La discrepancia de longitud, mal llamada dismetría (pues esto realmente se refiere a una alteración visual), es la diferencia de medición entre los miembros inferiores y que habitualmente se considera como tener “una pierna más larga que la otra”. Pero antes de entrar en más detalles hay que comentar que solo un 25% de las personas tiene las piernas de la misma longitud. Por tanto, la mayoría de la población tienen pequeñas diferencias en esta longitud, pero que habitualmente son menores de 2 cm y por ello no producen ninguna alteración en su vida normal. Una discrepancia mayor de 2 cm suele ser rara y puede conllevar en una mayor probabilidad de futuros problemas, entre los que se incluyen una escoliosis. Cuando es mayor de 3 cm sí que puede evidenciarse una cojera visible. Las causas son multifactoriales, desde afecciones de la placa de crecimiento de los huesos por fracturas, infecciones…, hasta defectos congénitos o malformaciones vasculares. El diagnóstico suele ser sencillo. Los padres llevan a los niños no por tener ningún síntoma sino porque han observado que tiene un hombro más alto que otro, o por una diferencia en los bajos de los pantalones e incluso porque les han observado una marcha irregular.Se considera un proceso dinámico, que puede variar, hasta que el paciente llega a la maduración ósea pues depende del cartílago de crecimiento. Un paciente que presente una discrepancia de longitud en los miembros inferiores, es propenso a presentar ciertos dolores musculares sobre todo en la zona de la espalda, así como dolores o molestias en las rodillas como consecuencia de la diferencia en la longitud de una pierna y otra. Es por esto que, en muchas ocasiones, esta discrepancia puede estar mal diagnosticada o confundida con otra patología y no ser tratada de la manera adecuada. Para diagnosticar una discrepancia de miembros inferiores, es necesario realizar una evaluación física general del paciente, así como practicar técnicas radiológicas en donde se evidencie la diferencia de longitud entre las piernas, con la finalidad de tener una idea exacta de la diferencia que existe entre ambas extremidades y en base a ello discernir cual será el protocolo de tratamiento más adecuado. Existen diferentes métodos terapéuticos en función de la magnitud de la discrepancia, pronóstico, etiología, talla y edad.
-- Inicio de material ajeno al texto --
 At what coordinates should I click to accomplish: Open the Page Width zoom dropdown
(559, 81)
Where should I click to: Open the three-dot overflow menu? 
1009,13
Alza o Plantilla.- Con el objetivo de compensar el acortamiento se puede utilizar una plantilla que se coloca en el interior del calzado y que tendrá el grosor que decidamos para compensar la discrepancia. Eso sí, será importante que la medición esté bien realizada ya que actualmente se ponen muchas plantillas o alzas en falsas piernas cortas.

Añadido del calzado.- En discrepancias superiores a 0,75 a 1 cm y dependiendo del calzado usado por la persona, no podremos poner toda la medida en la plantilla pues podemos tener dificultades para que entre el pie en el calzado y se deberá añadir una parte fija sumándola a la suela, labor que tendrá que realizar un zapatero y que de cualquier manera solo se podrá realizar en calzados de suela más o menos lisa.

Solución quirúrgica.- En discrepancias mucho mayores solo quedará la cirugía para corregir de forma definitiva esta diferencia de longitud. En la inmensa mayoría consisten en frenar el crecimiento de los miembros más largos mediante la colocación de placas atornilladas en las fisis de crecimiento.